Wild-type cells in the skin epithelium prevent the oncogenic expansion of Ras-mutant clones after injury.

  • Major Finding: Wild-type cells in the skin epithelium prevent the oncogenic expansion of Ras-mutant clones after injury.

  • Concept: EGFR–RAS pathway activation is uniquely induced in wild-type cells during the injury repair process.

  • Impact: This study reveals how injury alters the proliferative balance between wild-type and mutant skin cells.

The skin acquires somatic mutations over time, resulting in a mosaic of wild-type and mutant clones throughout the tissue. Mutations that occur within oncogenes can provide a proliferative advantage that allows mutant skin epithelial cells to outcompete neighboring wild-type cells. Given that injury and subsequent tissue repair processes have been shown to cooperate with oncogenic mutations to promote tumorigenesis, Gallini and colleagues explored the effects of injury in a mouse model of phenotypically normal, genetically mosaic skin. Administration of varying doses of tamoxifen induced the coexpression of oncogenic HrasG12V and a fluorescent reporter in 65% or 99% of basal cells, mimicking mosaic or homogeneous skin, respectively. A full-thickness wound was introduced in the skin epithelium 3 days after tamoxifen treatment, and deep tissue imaging analysis 2 weeks after wound induction revealed a thickened epithelium only in the homogeneous HrasG12V model, whereas mosaic HrasG12V and wild-type control models appeared phenotypically normal. Quantification of mutant and wild-type cells in the basal stem cell layer of the epidermis over time indicated that injury selectively enhanced the proliferative capacity of wild-type cells, suggesting that, while mutant cells expanded more than wild-type cells in an uninjured context, injury repair eliminated this proliferative advantage because mutant cells could not respond as well as wild-type cells to signals mediating epithelial regrowth.

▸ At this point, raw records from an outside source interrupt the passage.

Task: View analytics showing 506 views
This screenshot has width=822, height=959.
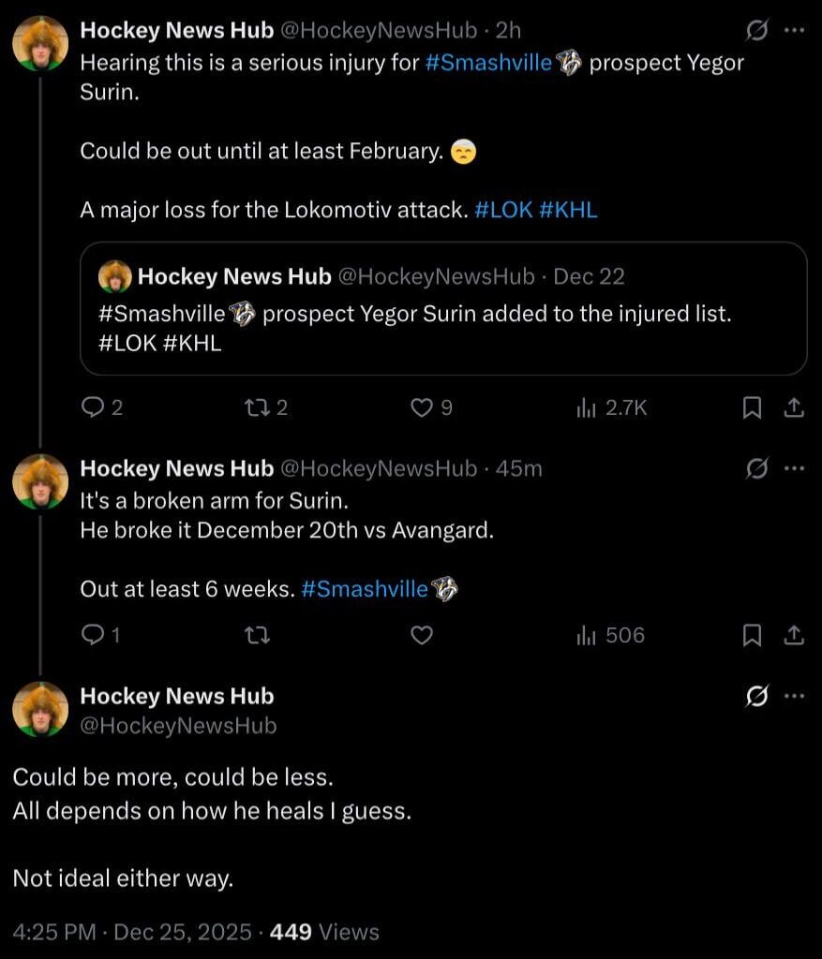Action: pos(611,636)
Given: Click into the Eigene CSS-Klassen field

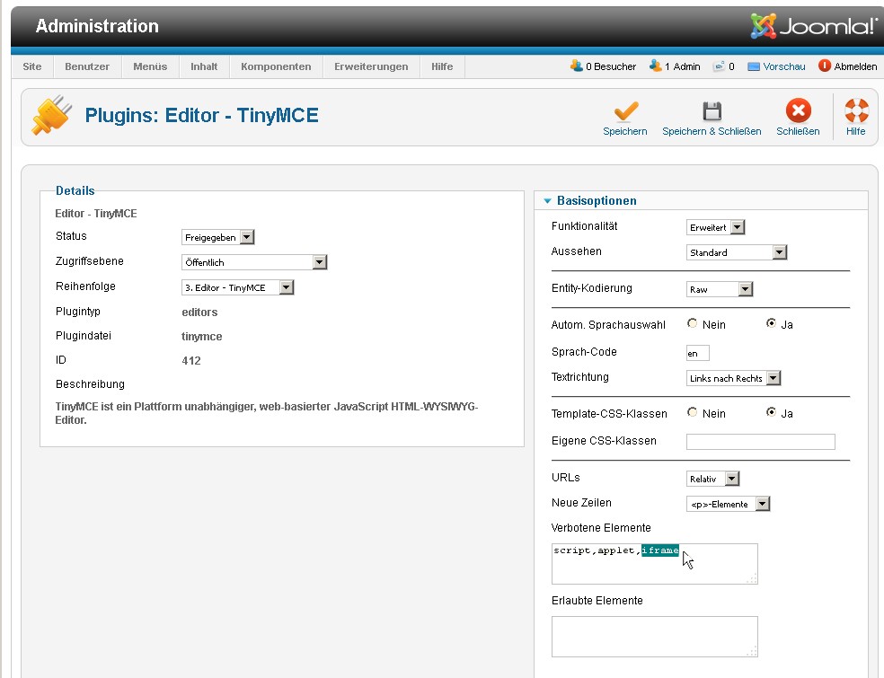Looking at the screenshot, I should tap(760, 442).

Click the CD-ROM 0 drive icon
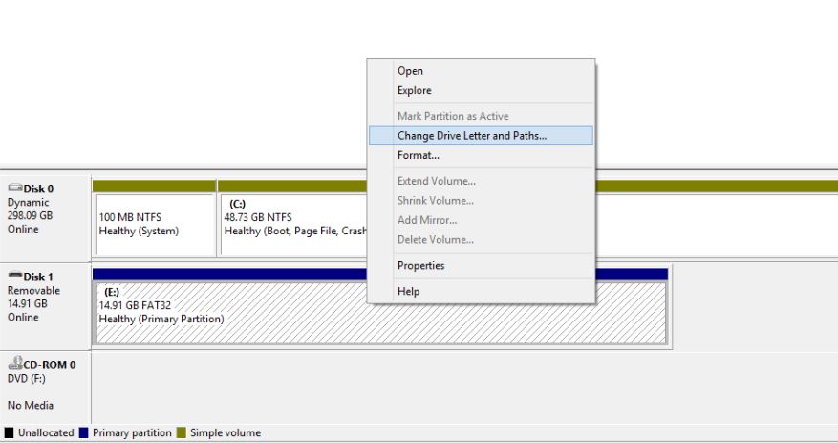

Indeed, injury increased epithelial and fibroblast expression of ligands for epidermal growth factor receptor (EGFR), and pharmacologic or genetic inhibition of EGFR signaling prevented wild-type cell expansion and restored the proliferative advantage of mutant cells during injury repair. Moreover, promoting wild-type cell proliferation via genetic knockout of the cell-cycle inhibitor Cdkn1a was sufficient to counter the enhanced proliferation of mutant cells in an uninjured state. Together, these findings highlight the role of wild-type epithelial cells in preventing the expansion of oncogenic mutant clones in response to injury repair processes.

Gallini S, Annusver K, Rahman NT, Gonzalez DG, Yun S, Matte-Martone C, et al. Injury prevents Ras mutant cell expansion in mosaic skin. Nature 2023;619:167–75.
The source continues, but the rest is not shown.